Une orientation volontariste mais qui n'a pas d'alternative : les ratios nationaux n'accordent quasiment aucune création d'emplois à l'ULP ces dernières années !

« Cette politique suppose que l'établissement maîtrise parfaitement les informations précises sur les potentiels et les services réels effectués » prévient à cette occasion Jean-Claude Hubert, vice-président de l'ULP.

Prendre en compte les enseignants dans le plan de formation

La GRH n'étant pas réservée aux personnels IATOS, les plans de formation n'ont pas de raison d'être fermés aux enseignants-chercheurs.
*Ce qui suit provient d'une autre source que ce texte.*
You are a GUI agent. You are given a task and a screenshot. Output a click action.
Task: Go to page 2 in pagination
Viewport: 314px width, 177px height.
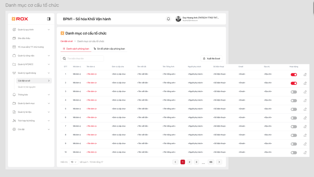pyautogui.click(x=190, y=162)
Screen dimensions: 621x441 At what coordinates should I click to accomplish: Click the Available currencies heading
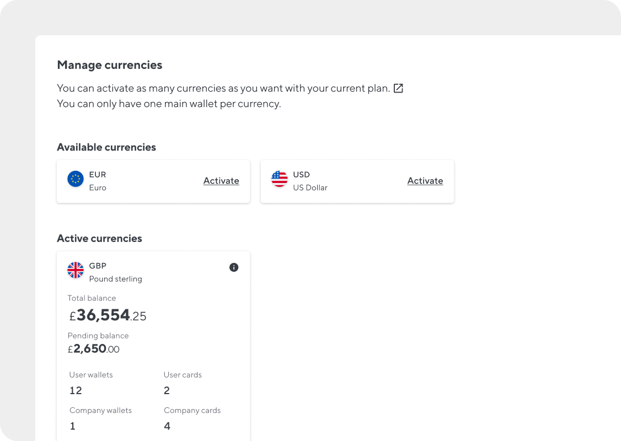click(x=106, y=147)
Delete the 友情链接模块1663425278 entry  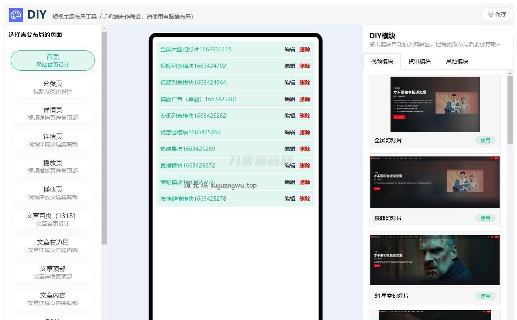pyautogui.click(x=305, y=199)
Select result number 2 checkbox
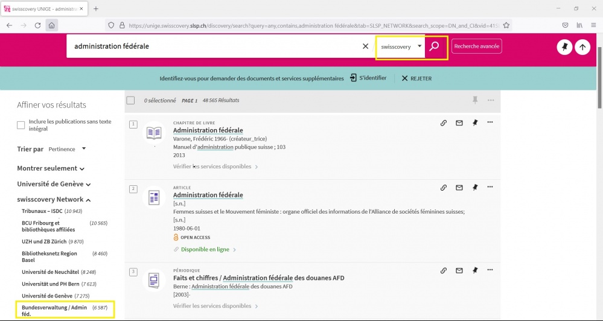 (133, 189)
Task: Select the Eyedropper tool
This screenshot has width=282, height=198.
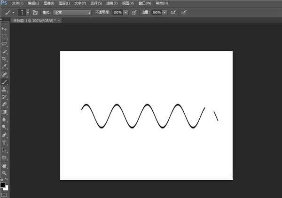Action: pyautogui.click(x=4, y=66)
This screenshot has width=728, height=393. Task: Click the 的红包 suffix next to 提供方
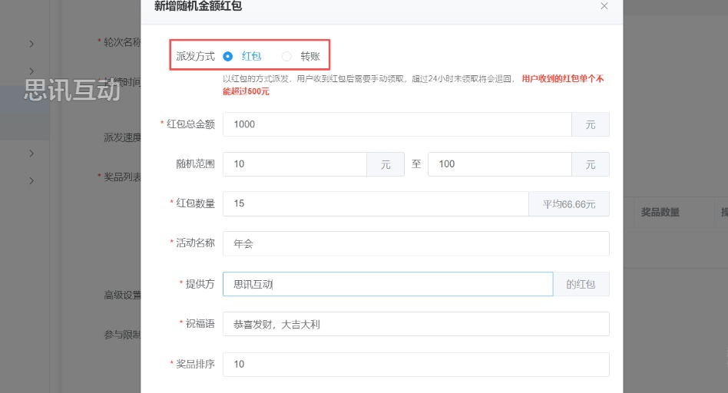[x=581, y=285]
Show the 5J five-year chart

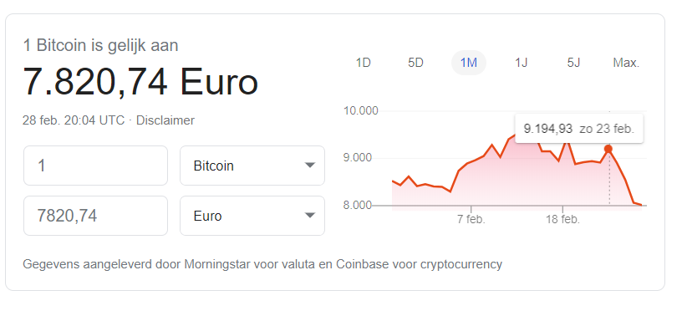[x=573, y=63]
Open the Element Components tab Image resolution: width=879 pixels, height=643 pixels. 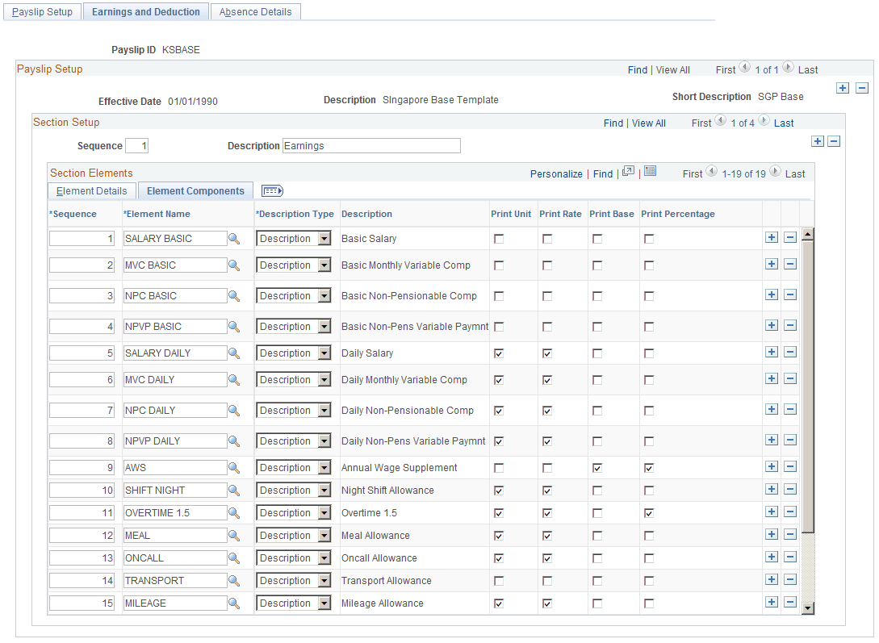195,190
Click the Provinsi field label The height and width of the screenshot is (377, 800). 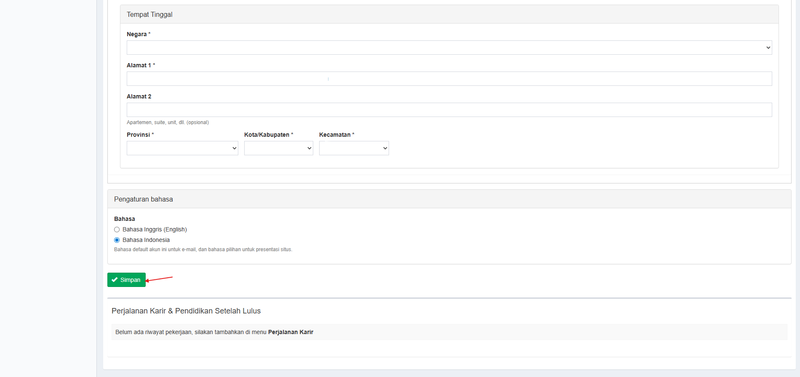click(x=139, y=135)
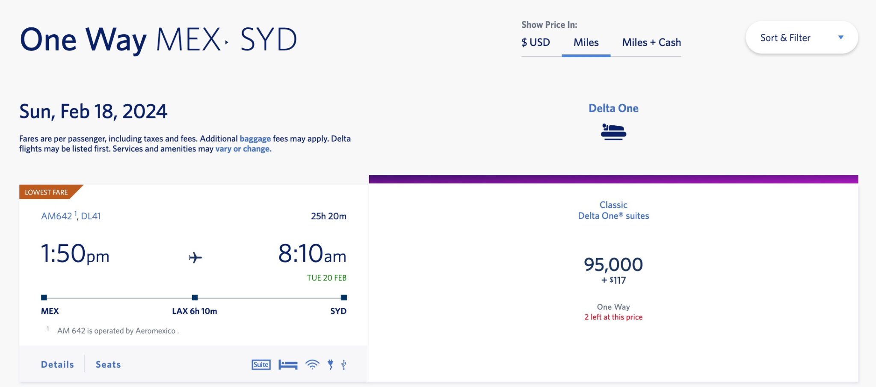Click the power outlet amenity icon

pyautogui.click(x=330, y=364)
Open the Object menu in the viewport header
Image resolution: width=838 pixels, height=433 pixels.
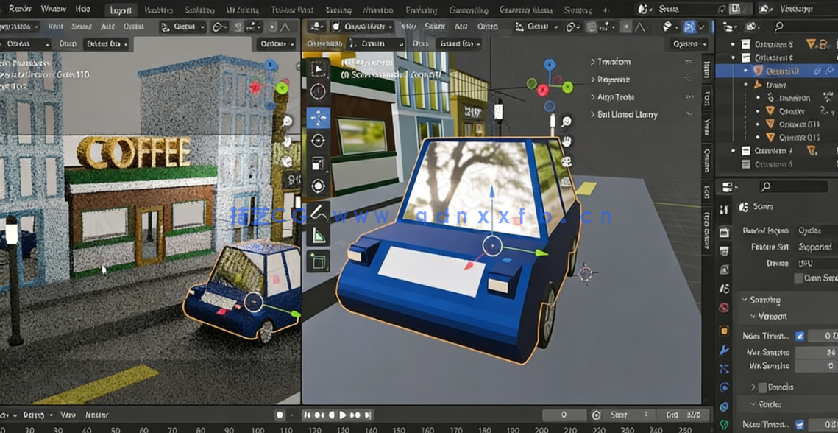point(487,26)
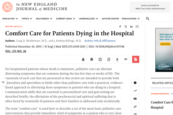Email this article via envelope icon
Screen dimensions: 173x115
tap(137, 27)
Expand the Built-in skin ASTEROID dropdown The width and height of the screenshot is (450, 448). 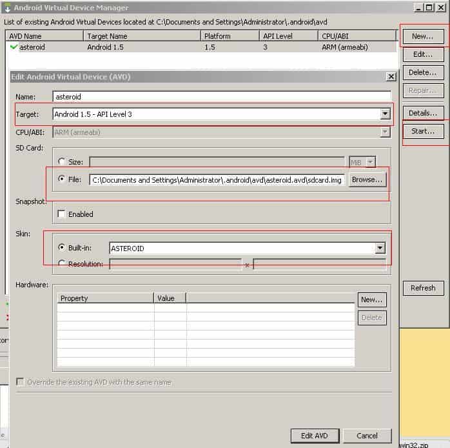[380, 248]
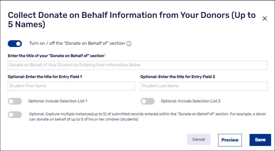This screenshot has height=151, width=275.
Task: Open the Preview of the section
Action: tap(230, 140)
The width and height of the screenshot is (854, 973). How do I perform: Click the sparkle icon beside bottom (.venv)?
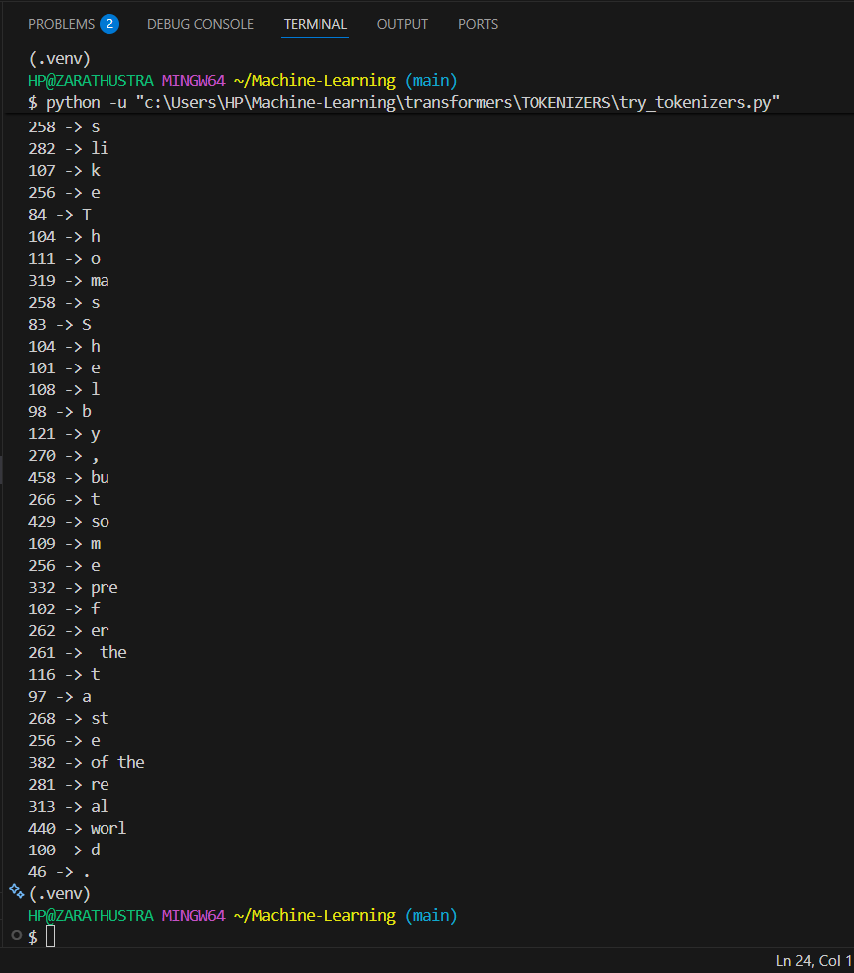click(17, 891)
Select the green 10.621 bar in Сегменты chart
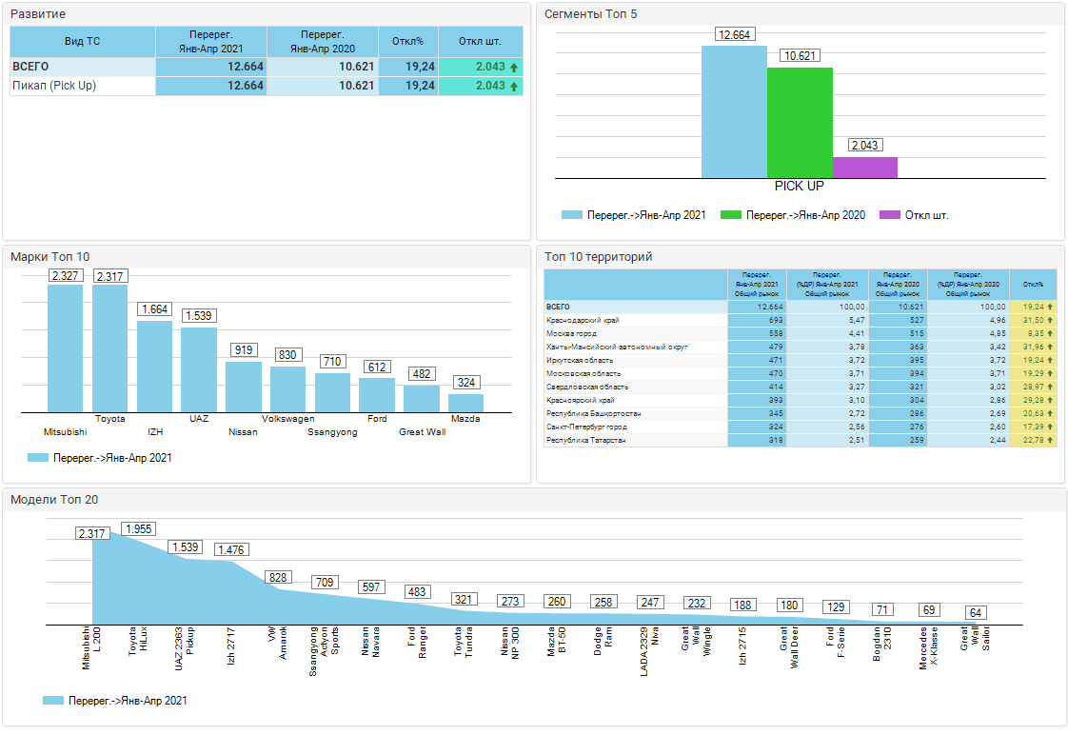The height and width of the screenshot is (755, 1068). (x=800, y=123)
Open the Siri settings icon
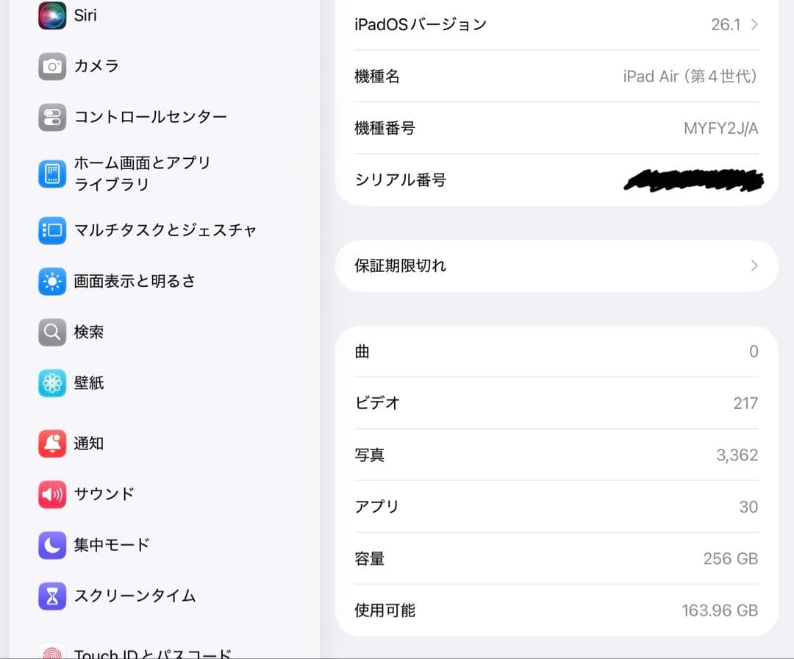 [51, 15]
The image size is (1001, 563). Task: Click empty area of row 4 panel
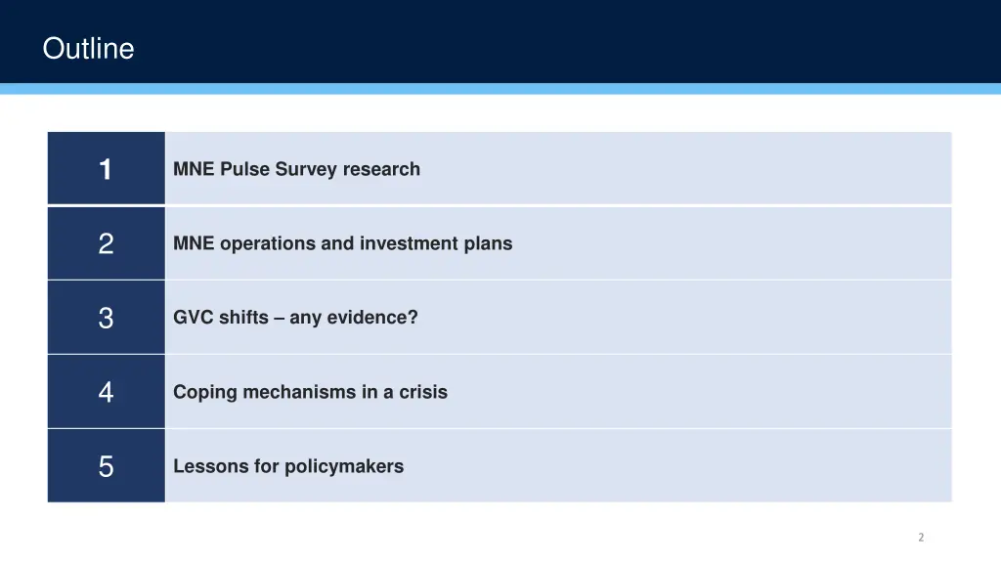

C'est ce qu'on montré Patrick Prudon (responsable des services du personnel) et Annie Lecuyer (responsable de la formation) en détaillant les modes d'intégration de la population enseignante dans le plan de formation des personnels de l'université de Rennes 1.

Initialement destiné aux seuls IATOS, le plan de formation s'est progressivement ouvert à partir de mi-99, avec la création d'une commission des formation des enseignants, la définition d'axes prioritaires (langues, NTE, hygiène et sécurité) et le vote d'une ligne budgétaire de 200 KF sur ressources propres de l'établissement.

Les objectifs qui ont vocation à s'élargir (valorisation, gestion, management…) ont été depuis confortés par des moyens financiers inscrits dans le contrat (625 KF sur 4 ans) et 2.5 ETP pour organiser le service global de formation (IATOS et enseignants).

Avec de premiers résultats : 539 stages enseignants enregistrés entre la rentrée 99 et octobre 2001, dont une majorité concernant les nouvelles technologies éducatives.